Le film «Le Français» d’Andrei Smirnov, maître incontesté du cinéma intimiste et lyrique russe, pratique ce que l’on appelle dans le montage un «raccord direct». Des quais de Seine à une ambiance ensoleillée surexposée, on est transposé à Moscou, où l’aube du dégel de Khrouchtchev pointe à l’horizon.
Antoine Rival avoue que son implication dans le film l’a «beaucoup impacté»: «Je suis directement passé de la théorie à la pratique», confie l’acteur, dont la mère et la grand-mère sont russes.
«Les historiens éprouvent peut-être la même sensation, réfléchit Antoine, au moment de se plonger dans une époque, ses chiffres et ses dates… Mais quand tu joues la routine des gens, tu essayes le “costume de vie” de cette époque, c’est comme une machine à remonter le temps.»
Pour cet acteur qui vit en Russie depuis 10 ans, pays où il est également connu comme vlogueur, tourner dans un premier grand projet cinématographique a été l’occasion de «faire un parallèle avec les évènements qui arrivent aujourd’hui» et de retracer «intimement» la vie de sa famille. Il pense notamment à sa grand-mère, qui habitait près du lac Baïkal, dans la bourgade de Zakamensk, en Bouriatie, où sa mère est née. «Ils ont déménagé à Nijni Novgorod et ont vécu toute leur vie dans la débrouille, raconte le jeune acteur. Pour ma mère, c’était juste une partie de son enfance.
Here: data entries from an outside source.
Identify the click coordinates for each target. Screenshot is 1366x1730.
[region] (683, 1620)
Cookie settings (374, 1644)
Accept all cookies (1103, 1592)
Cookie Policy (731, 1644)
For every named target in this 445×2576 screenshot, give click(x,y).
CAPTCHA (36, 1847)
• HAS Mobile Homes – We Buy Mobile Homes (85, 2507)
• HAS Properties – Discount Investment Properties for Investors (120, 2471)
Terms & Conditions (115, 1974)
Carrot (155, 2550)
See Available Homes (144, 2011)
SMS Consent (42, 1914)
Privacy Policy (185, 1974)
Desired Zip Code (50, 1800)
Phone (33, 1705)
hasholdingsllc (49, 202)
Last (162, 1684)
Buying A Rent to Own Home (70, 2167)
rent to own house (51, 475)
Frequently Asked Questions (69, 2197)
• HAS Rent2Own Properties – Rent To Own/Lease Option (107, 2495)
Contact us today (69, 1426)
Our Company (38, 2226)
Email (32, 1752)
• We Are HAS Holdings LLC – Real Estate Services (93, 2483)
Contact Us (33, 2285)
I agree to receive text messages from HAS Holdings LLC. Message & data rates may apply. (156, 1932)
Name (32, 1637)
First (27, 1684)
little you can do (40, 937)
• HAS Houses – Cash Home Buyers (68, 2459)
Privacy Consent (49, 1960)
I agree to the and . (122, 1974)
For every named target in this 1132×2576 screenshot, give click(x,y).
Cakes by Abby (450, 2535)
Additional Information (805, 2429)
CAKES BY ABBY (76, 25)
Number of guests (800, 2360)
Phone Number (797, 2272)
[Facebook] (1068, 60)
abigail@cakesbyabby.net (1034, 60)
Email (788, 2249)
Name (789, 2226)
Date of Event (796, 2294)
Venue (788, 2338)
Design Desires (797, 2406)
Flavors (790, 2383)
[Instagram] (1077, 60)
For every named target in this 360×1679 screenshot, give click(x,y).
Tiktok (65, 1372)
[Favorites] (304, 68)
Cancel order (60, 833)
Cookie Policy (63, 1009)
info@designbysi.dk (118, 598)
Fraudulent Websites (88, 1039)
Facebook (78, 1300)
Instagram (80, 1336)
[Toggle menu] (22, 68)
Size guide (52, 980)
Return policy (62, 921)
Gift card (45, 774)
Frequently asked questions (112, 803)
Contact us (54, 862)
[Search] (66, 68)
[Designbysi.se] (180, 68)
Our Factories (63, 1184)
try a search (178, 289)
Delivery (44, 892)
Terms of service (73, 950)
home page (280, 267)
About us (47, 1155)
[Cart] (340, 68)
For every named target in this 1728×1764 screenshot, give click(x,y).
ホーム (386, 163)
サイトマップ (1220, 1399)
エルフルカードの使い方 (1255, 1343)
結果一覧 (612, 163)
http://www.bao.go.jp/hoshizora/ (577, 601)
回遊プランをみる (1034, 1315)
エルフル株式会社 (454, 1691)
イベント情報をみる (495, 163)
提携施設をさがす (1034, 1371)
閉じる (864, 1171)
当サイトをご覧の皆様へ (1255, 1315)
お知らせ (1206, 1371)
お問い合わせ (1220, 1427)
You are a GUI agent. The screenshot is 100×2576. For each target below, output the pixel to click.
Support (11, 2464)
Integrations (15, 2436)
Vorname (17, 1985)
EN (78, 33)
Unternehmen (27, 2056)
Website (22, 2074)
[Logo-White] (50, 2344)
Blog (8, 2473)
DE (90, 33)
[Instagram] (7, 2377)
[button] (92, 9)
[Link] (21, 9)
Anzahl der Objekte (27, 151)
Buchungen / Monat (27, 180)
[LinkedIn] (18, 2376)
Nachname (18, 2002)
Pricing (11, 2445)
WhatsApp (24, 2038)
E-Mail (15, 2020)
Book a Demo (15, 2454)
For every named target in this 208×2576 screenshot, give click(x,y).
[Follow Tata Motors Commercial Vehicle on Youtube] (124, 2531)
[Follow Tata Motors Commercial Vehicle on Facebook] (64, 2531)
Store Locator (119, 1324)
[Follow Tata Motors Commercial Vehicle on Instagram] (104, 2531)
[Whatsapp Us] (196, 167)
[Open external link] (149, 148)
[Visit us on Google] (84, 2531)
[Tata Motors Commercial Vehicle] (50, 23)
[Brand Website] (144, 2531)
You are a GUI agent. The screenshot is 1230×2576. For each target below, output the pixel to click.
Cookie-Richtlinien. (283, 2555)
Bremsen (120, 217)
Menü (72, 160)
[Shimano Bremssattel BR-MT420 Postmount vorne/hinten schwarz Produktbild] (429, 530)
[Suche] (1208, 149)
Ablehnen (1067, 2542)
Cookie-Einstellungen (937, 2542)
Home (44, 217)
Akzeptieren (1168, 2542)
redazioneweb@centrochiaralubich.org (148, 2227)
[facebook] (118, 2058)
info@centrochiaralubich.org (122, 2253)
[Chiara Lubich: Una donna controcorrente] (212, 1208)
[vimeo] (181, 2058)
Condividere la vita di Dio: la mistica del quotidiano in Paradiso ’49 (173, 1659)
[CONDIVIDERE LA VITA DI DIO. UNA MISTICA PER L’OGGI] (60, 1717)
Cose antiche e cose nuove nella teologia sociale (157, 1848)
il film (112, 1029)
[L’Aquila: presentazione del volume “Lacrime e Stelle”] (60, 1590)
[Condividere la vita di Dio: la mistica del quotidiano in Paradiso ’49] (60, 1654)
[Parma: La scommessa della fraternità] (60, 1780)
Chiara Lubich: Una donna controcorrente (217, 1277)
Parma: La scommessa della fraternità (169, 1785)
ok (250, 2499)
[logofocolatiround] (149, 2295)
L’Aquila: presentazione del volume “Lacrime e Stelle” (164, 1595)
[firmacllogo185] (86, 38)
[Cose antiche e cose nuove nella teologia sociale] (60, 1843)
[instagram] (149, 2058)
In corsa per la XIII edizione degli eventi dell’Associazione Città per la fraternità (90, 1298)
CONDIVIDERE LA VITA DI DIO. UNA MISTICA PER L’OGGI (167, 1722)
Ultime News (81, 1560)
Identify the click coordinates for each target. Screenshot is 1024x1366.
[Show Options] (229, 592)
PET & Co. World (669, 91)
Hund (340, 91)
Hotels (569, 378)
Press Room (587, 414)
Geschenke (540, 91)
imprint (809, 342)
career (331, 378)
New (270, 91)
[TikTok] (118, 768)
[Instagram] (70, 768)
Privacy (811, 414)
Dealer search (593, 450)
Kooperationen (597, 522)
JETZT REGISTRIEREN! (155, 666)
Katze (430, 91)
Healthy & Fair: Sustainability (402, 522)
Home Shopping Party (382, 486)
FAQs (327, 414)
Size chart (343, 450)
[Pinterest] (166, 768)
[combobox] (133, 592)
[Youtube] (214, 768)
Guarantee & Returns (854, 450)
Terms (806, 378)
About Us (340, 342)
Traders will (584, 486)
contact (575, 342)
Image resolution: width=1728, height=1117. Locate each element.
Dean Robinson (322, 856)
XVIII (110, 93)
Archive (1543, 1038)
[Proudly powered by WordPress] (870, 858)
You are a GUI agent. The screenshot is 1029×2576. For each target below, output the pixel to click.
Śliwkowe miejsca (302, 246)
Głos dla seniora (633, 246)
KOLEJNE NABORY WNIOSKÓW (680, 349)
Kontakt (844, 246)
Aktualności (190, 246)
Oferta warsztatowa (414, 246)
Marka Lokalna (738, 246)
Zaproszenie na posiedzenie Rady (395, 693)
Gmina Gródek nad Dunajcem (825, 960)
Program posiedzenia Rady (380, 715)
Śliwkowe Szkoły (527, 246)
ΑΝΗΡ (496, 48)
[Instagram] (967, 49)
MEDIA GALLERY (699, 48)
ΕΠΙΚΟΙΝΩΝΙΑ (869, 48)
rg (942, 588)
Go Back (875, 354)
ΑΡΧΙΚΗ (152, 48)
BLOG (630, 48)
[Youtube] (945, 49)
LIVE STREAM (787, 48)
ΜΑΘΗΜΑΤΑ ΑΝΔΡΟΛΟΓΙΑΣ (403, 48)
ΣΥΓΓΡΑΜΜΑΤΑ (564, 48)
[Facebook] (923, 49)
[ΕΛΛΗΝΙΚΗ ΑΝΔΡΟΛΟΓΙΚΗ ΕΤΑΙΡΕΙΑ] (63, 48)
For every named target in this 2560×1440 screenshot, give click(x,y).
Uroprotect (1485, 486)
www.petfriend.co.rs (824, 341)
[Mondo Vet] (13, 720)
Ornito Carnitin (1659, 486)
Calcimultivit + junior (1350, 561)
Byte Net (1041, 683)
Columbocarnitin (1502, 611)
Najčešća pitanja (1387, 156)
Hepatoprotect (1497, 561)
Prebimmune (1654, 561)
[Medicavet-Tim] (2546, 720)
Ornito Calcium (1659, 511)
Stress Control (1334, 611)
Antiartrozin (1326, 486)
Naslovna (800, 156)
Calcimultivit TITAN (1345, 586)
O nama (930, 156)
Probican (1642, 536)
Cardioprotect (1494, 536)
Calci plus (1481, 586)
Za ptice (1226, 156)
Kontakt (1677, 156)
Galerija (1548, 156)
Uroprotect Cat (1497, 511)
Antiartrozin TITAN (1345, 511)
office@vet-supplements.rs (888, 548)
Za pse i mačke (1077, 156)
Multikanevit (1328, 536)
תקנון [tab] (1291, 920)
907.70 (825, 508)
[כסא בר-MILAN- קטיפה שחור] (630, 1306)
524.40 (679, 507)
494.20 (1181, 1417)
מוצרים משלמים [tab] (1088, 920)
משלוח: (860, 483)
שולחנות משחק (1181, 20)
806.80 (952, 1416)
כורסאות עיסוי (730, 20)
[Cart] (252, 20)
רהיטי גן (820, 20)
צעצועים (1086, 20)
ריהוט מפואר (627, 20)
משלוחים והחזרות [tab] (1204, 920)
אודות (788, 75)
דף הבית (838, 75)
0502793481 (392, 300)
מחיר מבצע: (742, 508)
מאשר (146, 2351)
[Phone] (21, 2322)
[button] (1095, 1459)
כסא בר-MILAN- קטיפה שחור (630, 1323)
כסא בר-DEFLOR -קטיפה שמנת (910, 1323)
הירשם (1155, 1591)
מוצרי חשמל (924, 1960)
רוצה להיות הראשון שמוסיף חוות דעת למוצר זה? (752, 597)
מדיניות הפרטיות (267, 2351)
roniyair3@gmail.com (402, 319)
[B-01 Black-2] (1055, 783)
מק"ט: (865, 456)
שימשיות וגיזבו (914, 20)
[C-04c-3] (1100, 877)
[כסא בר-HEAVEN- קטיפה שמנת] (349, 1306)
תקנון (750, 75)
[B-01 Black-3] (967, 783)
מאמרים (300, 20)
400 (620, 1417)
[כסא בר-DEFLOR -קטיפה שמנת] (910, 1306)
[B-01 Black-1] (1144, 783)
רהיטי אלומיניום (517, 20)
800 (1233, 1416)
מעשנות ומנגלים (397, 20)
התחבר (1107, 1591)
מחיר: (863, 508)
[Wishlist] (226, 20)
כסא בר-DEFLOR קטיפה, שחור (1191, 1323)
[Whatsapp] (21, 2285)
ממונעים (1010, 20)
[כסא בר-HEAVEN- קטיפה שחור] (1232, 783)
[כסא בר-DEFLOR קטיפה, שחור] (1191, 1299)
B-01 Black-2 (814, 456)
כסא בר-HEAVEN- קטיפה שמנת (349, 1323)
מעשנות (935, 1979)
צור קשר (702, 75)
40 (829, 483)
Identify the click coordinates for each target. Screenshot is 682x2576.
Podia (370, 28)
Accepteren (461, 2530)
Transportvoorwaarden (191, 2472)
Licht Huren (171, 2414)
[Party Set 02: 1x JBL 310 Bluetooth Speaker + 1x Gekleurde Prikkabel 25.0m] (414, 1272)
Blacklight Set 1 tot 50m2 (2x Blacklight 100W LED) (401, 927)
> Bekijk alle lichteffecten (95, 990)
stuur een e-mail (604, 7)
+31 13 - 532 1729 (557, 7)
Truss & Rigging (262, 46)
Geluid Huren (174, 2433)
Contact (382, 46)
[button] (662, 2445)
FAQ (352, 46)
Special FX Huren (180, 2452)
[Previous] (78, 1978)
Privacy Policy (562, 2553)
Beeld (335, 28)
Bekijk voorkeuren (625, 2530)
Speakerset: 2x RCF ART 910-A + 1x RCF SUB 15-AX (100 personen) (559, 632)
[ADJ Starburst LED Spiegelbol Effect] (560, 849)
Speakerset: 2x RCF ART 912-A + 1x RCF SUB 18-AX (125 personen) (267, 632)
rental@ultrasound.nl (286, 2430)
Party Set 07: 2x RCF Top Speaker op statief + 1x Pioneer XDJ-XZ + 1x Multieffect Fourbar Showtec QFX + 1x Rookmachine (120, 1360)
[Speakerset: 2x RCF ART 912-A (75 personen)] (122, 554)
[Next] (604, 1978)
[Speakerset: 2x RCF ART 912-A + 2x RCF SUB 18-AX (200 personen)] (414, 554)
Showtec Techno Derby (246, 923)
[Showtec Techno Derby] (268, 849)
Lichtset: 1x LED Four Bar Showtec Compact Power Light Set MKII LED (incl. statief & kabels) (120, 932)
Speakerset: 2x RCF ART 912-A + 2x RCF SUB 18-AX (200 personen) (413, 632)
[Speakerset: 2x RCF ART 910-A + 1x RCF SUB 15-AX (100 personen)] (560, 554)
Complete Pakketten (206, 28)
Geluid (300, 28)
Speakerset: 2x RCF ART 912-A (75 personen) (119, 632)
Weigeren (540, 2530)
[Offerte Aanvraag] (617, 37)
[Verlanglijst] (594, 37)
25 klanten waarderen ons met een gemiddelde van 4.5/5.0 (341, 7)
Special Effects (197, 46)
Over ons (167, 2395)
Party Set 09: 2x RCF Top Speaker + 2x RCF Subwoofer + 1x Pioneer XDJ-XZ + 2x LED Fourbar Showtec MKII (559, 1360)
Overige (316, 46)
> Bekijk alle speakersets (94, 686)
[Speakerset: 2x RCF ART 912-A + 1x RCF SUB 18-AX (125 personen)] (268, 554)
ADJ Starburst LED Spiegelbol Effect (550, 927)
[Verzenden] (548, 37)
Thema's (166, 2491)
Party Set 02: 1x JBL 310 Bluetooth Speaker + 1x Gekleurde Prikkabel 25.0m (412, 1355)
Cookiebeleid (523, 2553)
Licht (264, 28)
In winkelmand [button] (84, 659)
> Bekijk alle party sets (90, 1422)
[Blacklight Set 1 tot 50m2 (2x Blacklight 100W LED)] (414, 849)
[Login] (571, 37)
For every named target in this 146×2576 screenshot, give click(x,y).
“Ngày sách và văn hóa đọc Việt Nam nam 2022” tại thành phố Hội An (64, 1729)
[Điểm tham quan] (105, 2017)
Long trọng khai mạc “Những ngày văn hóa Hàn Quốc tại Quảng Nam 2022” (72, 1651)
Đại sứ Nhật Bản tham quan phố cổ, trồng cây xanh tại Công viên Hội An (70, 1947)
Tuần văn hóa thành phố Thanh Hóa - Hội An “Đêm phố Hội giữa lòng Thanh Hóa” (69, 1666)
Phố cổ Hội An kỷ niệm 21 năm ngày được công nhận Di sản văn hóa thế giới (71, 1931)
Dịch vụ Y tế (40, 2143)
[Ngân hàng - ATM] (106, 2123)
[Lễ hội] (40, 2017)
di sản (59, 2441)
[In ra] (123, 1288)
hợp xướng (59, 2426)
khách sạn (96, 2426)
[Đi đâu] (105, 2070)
Plonger dedans m’a permis de mieux la comprendre en tant que personne, de comprendre ses réactions d’aujourd’hui face à certains faits sociétaux.»
«C’est important de connaître l’histoire. C’est un film qui permet aux jeunes d’aujourd’hui de mieux comprendre leurs parents, ça rapproche», assure l’acteur pas encore trentenaire.
«Actuellement, c’est la même chose: quand je parle de la situation en France, les Russes comprennent qu’il y a une différence, mais ils ne la saisissent pas en finesse. Et même certains faits sociétaux français peuvent paraître osés aux libéraux russes», détaille Antoine.
«Quand tu vas en Russie, il y a plein de choses qui se débloquent de par le système russe “allez, go! On y va!” J’y ai réalisé plein de choses que je n’arrivais pas à réaliser en France, poursuit Antoine Rival. En France, on est très soutenu. J’aimerais bien que mes amis acteurs russes aient le même système de protection sociale. Mais en Russie, la vie vous donne un petit coup au cul et on retrousse ses manches.»
Le film peut être pour le spectateur l’occasion de faire à son tour des parallèles entre «hier et aujourd’hui», d’imaginer ce que sont devenus les jeunes des années 1950 et leurs idéaux, de se projeter dans l’univers «des Français qui vivent comme des Moscovites, simplement». «Ce qui est sûr, c’est que tous les Français que je rencontre à Moscou sont des personnes intéressantes», estime Antoine Rival.
«Les Russes aiment les Français et restent ouverts. Je pense que pour les Français aussi, un certain “Russian dream” existe», conclut l’acteur français.